【第24話:夜明けの丘】
丘の上は、乳白色の朝靄に包まれていました。 立ち並ぶ針葉樹の間から、冷徹なまでの光が差し込み、二人の男の影を長く引き延ばしています。
「……遅かったな、ソウ」 アロウの声は低く、しかし以前のような狂気は消え失せていました。公爵としての重圧を脱ぎ捨て、ただ一人の男として、愛する者を守る「資格」を証明しようとする者の静かな気迫。
「遅くはありません。あなたの剣を折り、彼女を連れ去るには十分な時間です」 ソウの答えは氷のように冷たく、その瞳にはかつての忠誠心ではなく、奪う者としての「強欲」な光が宿っていました。
二人が剣を抜き、その切っ先が互いの喉元を狙って火花を散らそうとした、その時です。
「
朝靄を切り裂くように、雷鳴のような叫び声が響き渡りました。
「勝手に決闘するなーーーーー!!!!」
現れたのは、一晩中悩み抜いたはずのタルト。
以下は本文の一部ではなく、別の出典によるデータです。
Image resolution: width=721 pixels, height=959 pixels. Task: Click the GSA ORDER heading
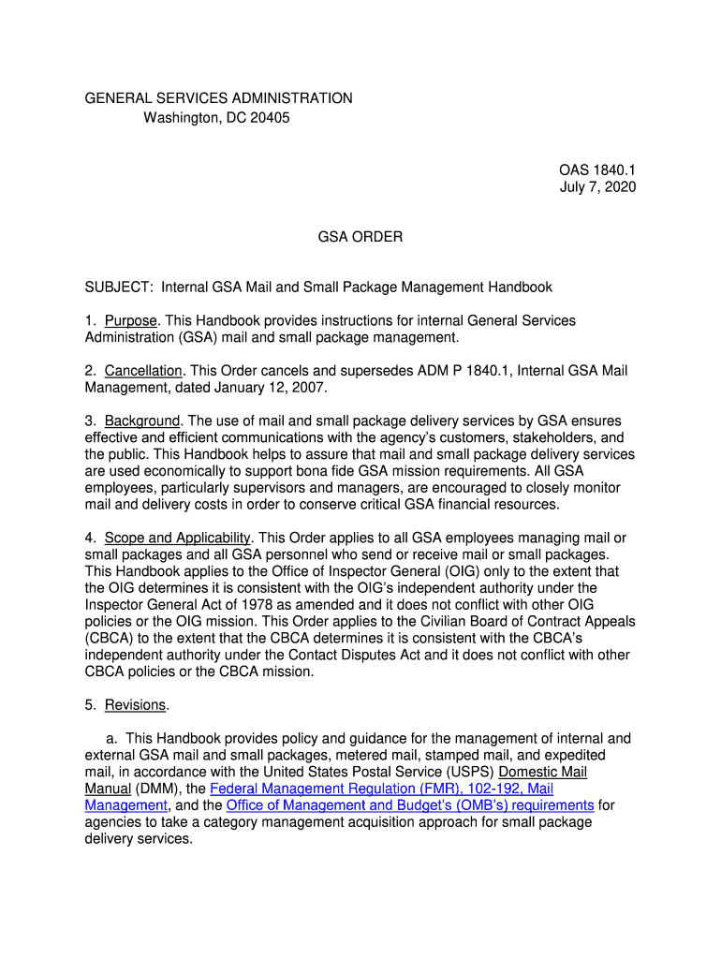[x=360, y=237]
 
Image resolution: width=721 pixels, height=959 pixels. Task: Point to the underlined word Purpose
[x=130, y=321]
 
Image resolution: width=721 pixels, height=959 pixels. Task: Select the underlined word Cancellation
[x=143, y=371]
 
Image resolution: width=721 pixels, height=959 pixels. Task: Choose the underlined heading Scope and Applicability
[x=178, y=538]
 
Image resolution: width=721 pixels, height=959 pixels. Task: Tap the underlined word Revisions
[x=135, y=704]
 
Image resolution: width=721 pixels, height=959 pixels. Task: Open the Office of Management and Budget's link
[x=410, y=805]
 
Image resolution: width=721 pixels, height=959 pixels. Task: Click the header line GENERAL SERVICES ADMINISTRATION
[x=219, y=98]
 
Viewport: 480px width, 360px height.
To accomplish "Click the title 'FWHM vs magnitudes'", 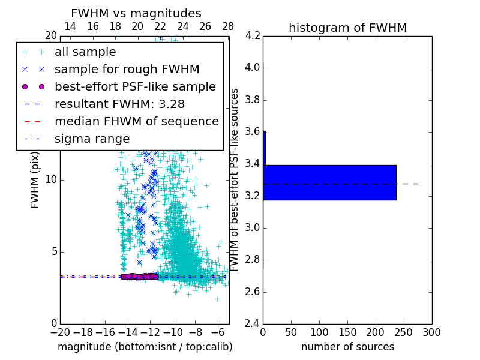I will point(136,14).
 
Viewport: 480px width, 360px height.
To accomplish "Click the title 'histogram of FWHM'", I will point(347,28).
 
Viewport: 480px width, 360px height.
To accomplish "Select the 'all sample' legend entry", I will point(85,52).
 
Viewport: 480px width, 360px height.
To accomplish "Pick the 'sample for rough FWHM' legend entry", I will point(127,69).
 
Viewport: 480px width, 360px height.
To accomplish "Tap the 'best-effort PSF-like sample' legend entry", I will point(135,86).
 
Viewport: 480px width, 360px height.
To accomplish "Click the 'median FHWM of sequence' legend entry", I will point(136,121).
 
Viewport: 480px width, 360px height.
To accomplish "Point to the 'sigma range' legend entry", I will point(92,139).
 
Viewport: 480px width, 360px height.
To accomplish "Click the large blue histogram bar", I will point(329,182).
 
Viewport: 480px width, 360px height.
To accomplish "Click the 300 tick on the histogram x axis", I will point(431,332).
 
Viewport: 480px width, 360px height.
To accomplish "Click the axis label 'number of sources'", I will point(347,347).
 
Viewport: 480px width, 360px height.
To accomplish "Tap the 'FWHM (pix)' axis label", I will point(35,180).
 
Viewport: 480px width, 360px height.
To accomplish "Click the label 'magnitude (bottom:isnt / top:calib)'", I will point(145,347).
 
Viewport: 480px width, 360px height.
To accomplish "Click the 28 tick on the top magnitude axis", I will point(228,26).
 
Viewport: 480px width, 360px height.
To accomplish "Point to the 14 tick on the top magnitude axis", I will point(70,26).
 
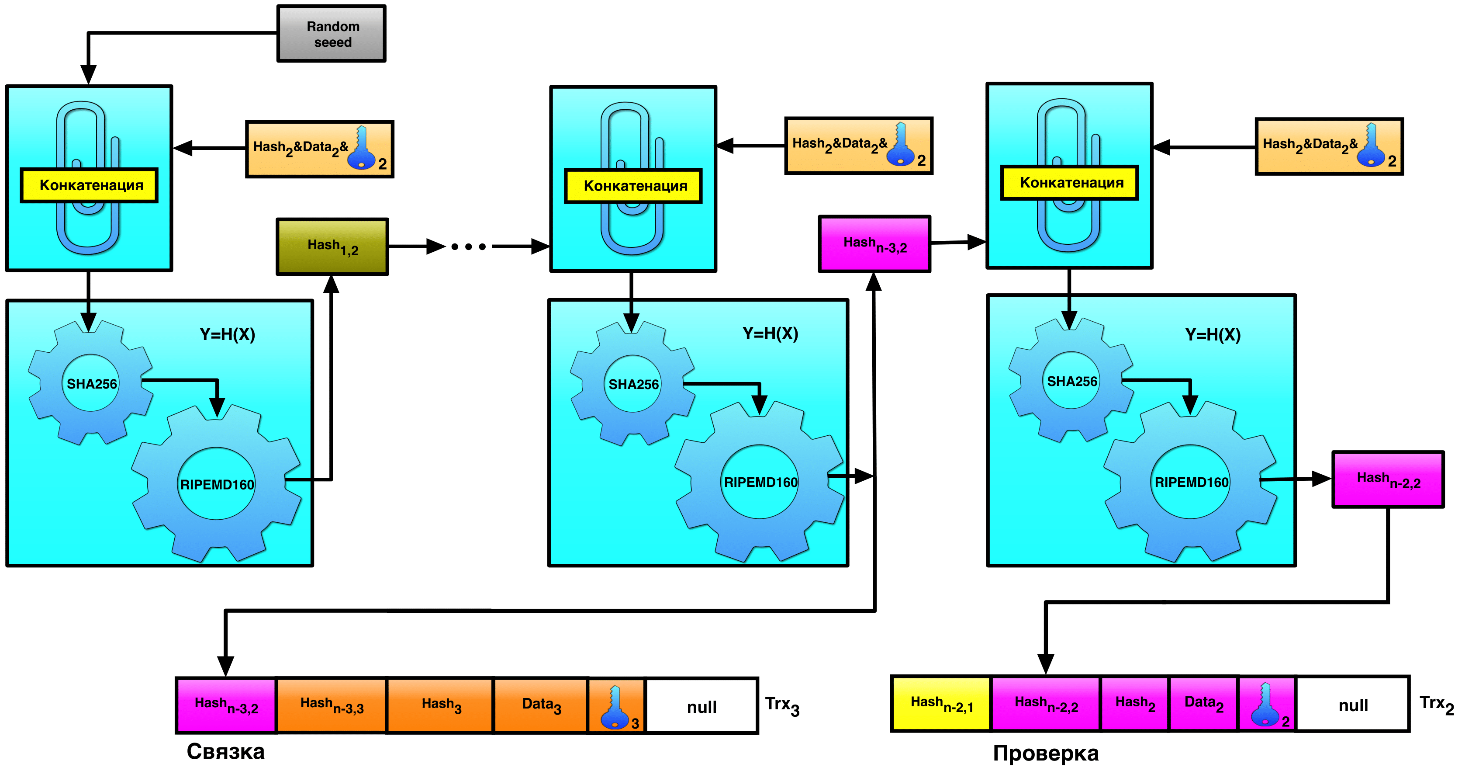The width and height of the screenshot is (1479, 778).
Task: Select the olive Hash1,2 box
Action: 332,247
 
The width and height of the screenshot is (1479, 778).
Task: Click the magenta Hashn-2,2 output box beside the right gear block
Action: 1387,479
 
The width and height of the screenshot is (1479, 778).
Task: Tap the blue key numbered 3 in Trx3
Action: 616,707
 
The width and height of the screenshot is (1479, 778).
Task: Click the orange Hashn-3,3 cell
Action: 332,705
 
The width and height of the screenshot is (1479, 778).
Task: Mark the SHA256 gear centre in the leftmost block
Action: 91,384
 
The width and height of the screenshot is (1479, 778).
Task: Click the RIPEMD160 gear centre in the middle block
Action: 760,482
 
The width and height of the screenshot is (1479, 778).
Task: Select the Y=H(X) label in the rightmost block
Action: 1213,334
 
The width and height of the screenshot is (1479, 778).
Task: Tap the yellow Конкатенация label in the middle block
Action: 634,186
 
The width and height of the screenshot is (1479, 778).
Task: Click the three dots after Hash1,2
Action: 469,247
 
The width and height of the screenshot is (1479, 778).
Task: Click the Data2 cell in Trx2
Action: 1203,704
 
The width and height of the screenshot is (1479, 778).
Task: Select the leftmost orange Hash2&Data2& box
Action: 319,149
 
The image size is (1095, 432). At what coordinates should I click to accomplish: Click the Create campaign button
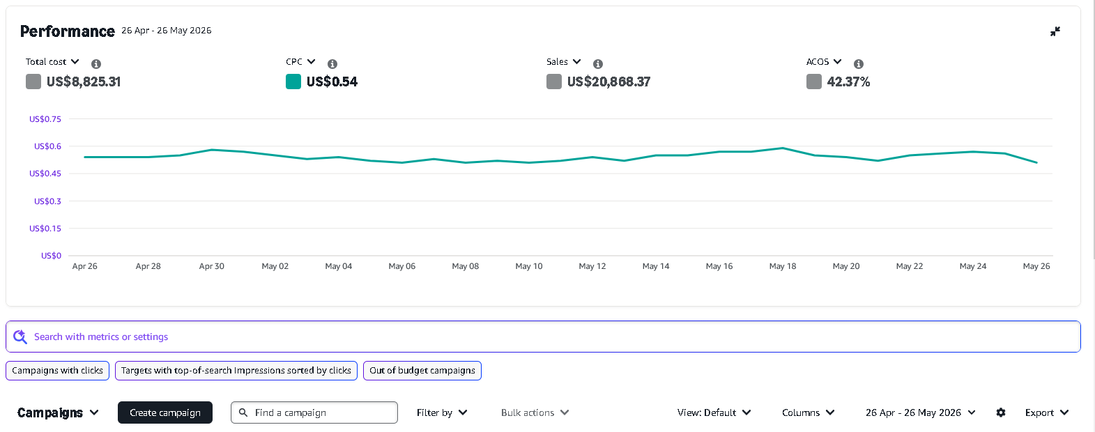pos(165,412)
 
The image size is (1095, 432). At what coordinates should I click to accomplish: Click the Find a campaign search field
pos(314,412)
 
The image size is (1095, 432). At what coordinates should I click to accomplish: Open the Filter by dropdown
pos(442,412)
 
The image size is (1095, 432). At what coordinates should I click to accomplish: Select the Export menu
pos(1047,412)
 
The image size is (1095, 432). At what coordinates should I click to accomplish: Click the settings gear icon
pos(1001,412)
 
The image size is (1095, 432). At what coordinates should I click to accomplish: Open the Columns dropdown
pos(808,412)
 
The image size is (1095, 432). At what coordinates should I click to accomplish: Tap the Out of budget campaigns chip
pos(422,371)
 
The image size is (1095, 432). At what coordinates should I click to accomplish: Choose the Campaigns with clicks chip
pos(57,371)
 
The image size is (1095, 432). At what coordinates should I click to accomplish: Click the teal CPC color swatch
pos(293,82)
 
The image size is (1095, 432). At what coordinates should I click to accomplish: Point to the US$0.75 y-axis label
pos(45,118)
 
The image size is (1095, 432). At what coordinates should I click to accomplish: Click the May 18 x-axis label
pos(783,266)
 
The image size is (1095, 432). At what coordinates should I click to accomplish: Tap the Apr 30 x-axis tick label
pos(212,266)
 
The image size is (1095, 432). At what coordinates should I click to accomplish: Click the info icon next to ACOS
pos(859,63)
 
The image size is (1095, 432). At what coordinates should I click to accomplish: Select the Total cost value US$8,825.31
pos(84,82)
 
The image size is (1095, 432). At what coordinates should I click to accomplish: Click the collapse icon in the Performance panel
pos(1055,32)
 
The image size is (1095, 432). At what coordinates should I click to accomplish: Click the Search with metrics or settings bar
pos(543,337)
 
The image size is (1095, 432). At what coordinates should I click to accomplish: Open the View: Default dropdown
pos(714,412)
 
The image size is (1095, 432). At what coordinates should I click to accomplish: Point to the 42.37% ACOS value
pos(849,82)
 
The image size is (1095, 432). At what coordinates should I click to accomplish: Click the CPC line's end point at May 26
pos(1036,162)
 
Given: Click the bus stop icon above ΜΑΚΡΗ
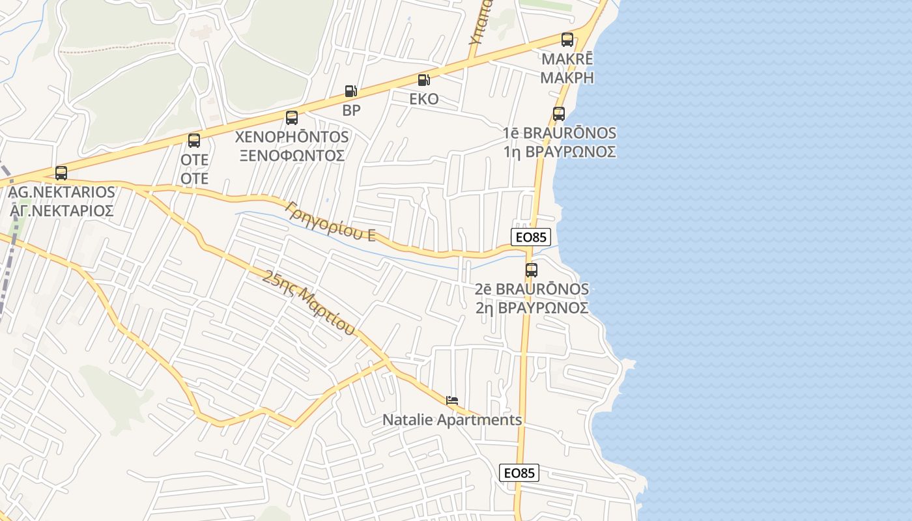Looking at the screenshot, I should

けれどその姿に、悲劇のヒロインの影はありませんでした。
二人の男は思わず動きを止めました。
「私は私の道を、生きて行くんだ!
守られるんじゃない!
連れ去られるんじゃない!
私の道は、私が決めるんだーーーーー!」
タルトは、アロウの剣を、そしてソウの剣を、その鋭い眼差しで射抜きました。
「アロウ様も、ソウも、私じゃなくて自分の道を歩きなさーーーーーい!」
自分たちの命を懸けた愛の証明を、彼女は「自分勝手な理屈」だと一蹴したのです。
二人は、これまでのタルトからは想像もつかないその烈しい覇気に圧倒され、言葉を失って立ち尽くしてしまいます。そして、釘付けになったように彼女に見入ってしまいます。その背後に昇り始めた朝日が、彼女を黄金色に縁取ります。
そして彼女は続け、仮面を脱ぎ捨てるように不敵な笑みを浮かべます。
「……でも……それでも……、もし。どうしても私という光が必要だと言うのなら……私に。私に着いてきたければ、ついてこーーーーーい!」と その言葉に二人の決闘は収束を見せました。